[PATCH] D107650: GlobalISel[RFC]: Avoid use of G_INSERT and G_EXTRACT in Legalizer

Fri Aug 6 08:13:09 PDT 2021

Petar.Avramovic created this revision.
Petar.Avramovic added reviewers: foad, arsenm, piotr, mbrkusanin, paquette, aemerson, sebastian-ne.
Herald added subscribers: ctetreau, dexonsmith, kerbowa, hiraditya, tpr, rovka, nhaehnle, jvesely.
Petar.Avramovic requested review of this revision.
Herald added subscribers: llvm-commits, wdng.
Herald added a project: LLVM.

General approach is to use power of unmerge and existing combines. Unmerge to vector elements, avoid unmerge to subvectors (getLCMTy) and use of INSERT or EXTRACT.

List of changes:
moreElementsVectorDst moreElementsVectorSrc: will first unmerge input to each element; Dst than builds vector by leaving out a few trailing elements, Src builds vector and pads it with a few undef elements. Here I use new artifact for this since it shorter and easier to read.
CallLowering: argument lowering don't use LCMTy style, use new artifacts instead (I think it should be possible to refactor to moreElementsVectorDst moreElementsVectorSrc to make this part of code more consistent)
LegalizerHelper/AMDGPULegalizerInfo: Lower G_EXTRACT_VECTOR_ELT, G_INSERT_VECTOR_ELT and G_SHUFFLE_VECTOR using unmerge/build_vector. Lower for vector loads into power-of-2 load and remaining, element size should be power-of-2, no longer uses more/fewer elts.
AMDGPURegisterBankInfo: Use Unmerge in load lowering
LegalizationArtifactCombiner: G_DELETE_TRAILING_VECTOR_ELTS and G_PAD_VECTOR_WITH_UNDEF_ELTS combine to copy.
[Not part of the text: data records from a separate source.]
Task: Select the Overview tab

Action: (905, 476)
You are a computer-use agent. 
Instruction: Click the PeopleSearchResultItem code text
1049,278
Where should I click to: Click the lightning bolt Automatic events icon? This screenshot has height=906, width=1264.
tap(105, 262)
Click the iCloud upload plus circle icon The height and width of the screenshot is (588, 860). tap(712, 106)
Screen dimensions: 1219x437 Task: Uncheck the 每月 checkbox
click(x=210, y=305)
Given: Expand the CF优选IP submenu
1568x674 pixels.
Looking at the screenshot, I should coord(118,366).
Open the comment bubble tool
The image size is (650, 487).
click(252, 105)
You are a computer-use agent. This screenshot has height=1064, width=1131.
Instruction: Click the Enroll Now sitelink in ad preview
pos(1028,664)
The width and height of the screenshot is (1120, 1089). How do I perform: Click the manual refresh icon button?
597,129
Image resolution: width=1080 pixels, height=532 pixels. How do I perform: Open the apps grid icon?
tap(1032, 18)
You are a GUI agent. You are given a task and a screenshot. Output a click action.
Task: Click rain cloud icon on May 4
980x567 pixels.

Tested on internal test suite, fixes vector related legalizer fails, see: vector-legalizer.ll for some examples.
MIR tests require changes since they contain old argument lowering approach. There is a hack in legalizer for this that detects infinite loops (I did not use it during testing).

Reasoning for new artifacts:
For example amdgpu wants to fewer_vector_elements <3 x s16> to <2 x s16>, but first it has to do more_vector_elements to multiple of <2 x s16> (<4 x s16>)
getLCMTy approach is not combiner friendly since it does:

%LCMTy(<12 x s16>) = G_CONCAT_VECTOR %a(<3 x s16>), %undef0(<3 x s16>), %undef1(<3 x s16>), %undef2(<3 x s16>)
%b(<4 x s16>), %(<4 x s16>), %undef1(<4 x s16>) = G_UNMERGE_VALUES %LCMTy(<12 x s16>)

Here %b takes some elements from %a and some from  %undef0 but combiner has no way to reference those elements (they are not 'named' using VReg), its best chance is to extract_vector_elt or unmerge %a and %undef0 and use build_vector for %b but this creates more artifacts that won't be able to combine and are not legal which may results in infinite loops. It is also extra step compared to the proposal in this patch.

What trivially works is to unmerge/build_vector each vector element (avoid unmerge to subvectors)

since we want to do fewer_elements to <2 x s16>, <3 x s16> will be handled as two <2 x s16> (%x0 and %x1) where we don't care about element %x1[1]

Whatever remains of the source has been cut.